Al-Hammadi rose to fame with her pictures posted on social media platform as she graduated from initially posting pictures of herself in Yemeni traditional outfit, with Hijab to ones without Hijab. He comments drew attention of the conservative Houthis, as she said. “I did not care about anything, since I love this profession.” A fearless bold woman who speaks her mind and makes her own choices was seen as a huge threat by the terrorist group. Al-Hammadi’s kidnapping raised alarm in the Yemen society, questioning to what extent Al-Houthis can go to suppress women. The group is known for openly denunciating women and calling them down as mere slaves.
Many Yemeni activities and human rights propagators have raised concerns over the plight of women in the country, their rampant kidnapping and sexual assault by the rebel group. It is not the first time the Iran-backed extremist group has been slammed for its mistreatment of women and exhibiting intolerance towards them.
Earlier this year, Britain along with 14 UN members nations issued a letter denouncing the militant group’s acts especially concerning the detention, torture, sexual violence, and rape of politically active and liberal-minded women in Yemen.
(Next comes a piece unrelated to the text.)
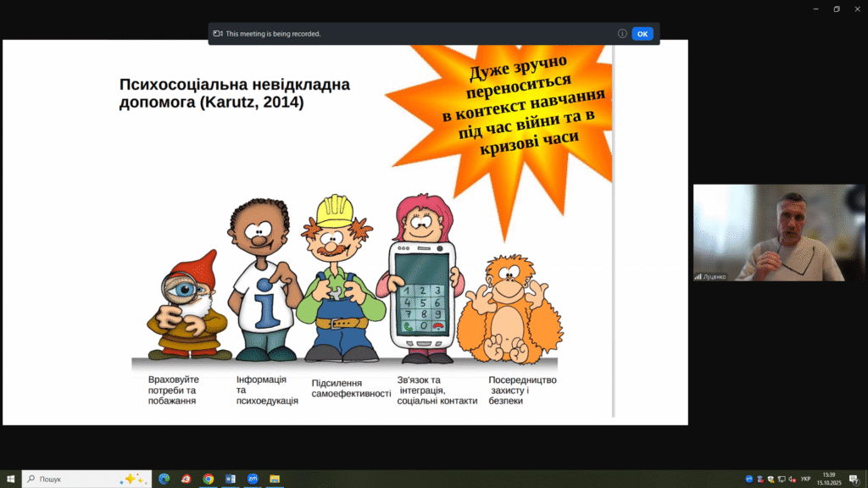Switch the УКР keyboard language indicator
Image resolution: width=868 pixels, height=488 pixels.
pos(805,480)
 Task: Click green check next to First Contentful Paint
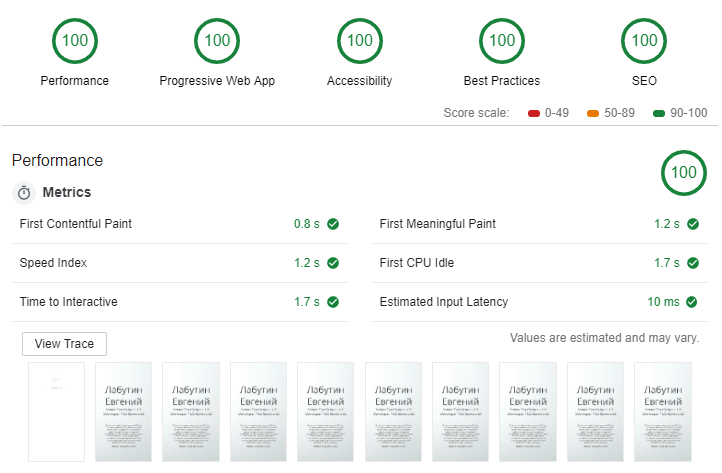pos(333,224)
The move was taken after UN sanctioned top Houthi criminal investigator,Sultan Saleh Aida Aida Zabin, who was accused of human rights violations.
“Today’s UN Security Council Resolution 2564 (2021) sanctioning Sultan Zabin clearly demonstrates that the international community will not tolerate the atrocious use of torture and sexual violence in conflict zones,” Lord Ahmad of Wimbledon, the UK’s Special Representative on Preventing Sexual Violence in Conflict and Minister of State for South Asia and the Commonwealth, said in a statement.
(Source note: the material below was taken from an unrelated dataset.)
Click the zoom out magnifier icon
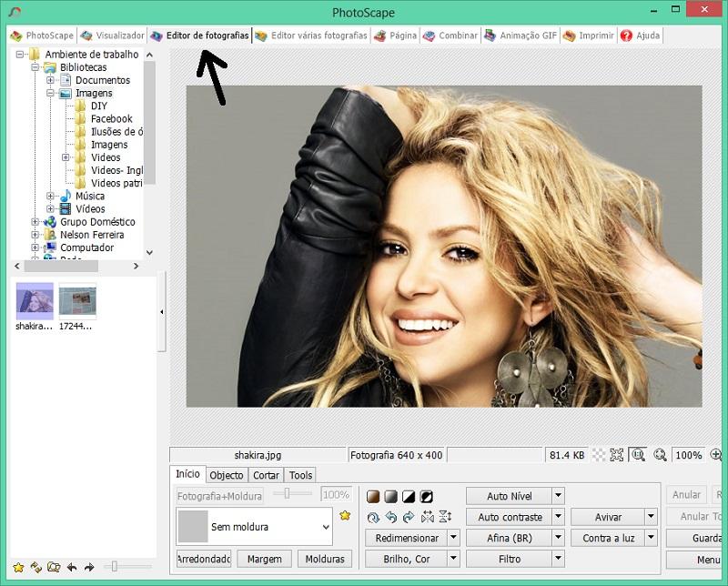This screenshot has height=586, width=728. (x=660, y=455)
“It is just and right that Zabin is sanctioned for leading the Criminal Investigation Department’s (CID) heinous campaign of systematic arrest, detention, torture, sexual violence and rape against politically active women in Yemen,” Ahmad added.
Security Council in its resolution said that Zabin “engaged in acts that threaten the peace, security and stability of Yemen, including violations of applicable international humanitarian law and human rights abuses.” It added that he played a key “role in a policy of intimidation and use of systematic arrest, detention, torture, sexual violence and rape against politically active women”.
Besides, in February, three Yemen-based rights groups, published a joint report highlighting 1,181 violations by the rebel group against women. It included murder, torture, abducting and sexual violence. The report documented crime committed by the Houthi militias against women in Yemenfrom 2017-2020.
Nasma Muhammad, one of the detainees, who was kidnapped on March 24, 2019, by Zainabiyat — a women’s military group established by Houthis, said that she was “tortured, beaten, electrocuted, sexually harassed and raped” by the extremist group. She said that she was detained on the charges of “providing coordinates to the Arab coalition” and was accused of being “an agent of America and Israel and working in a prostitution network”.
Wesam Basindowah, director of the 8th March Yemeni Union Women, who also co-authored the report, said, “Violations of women’s rights in Yemen, especially the rights of female prisoners in Houthi-controlled prisons is unspeakable. There are shocking facts about the sufferings of detainees.”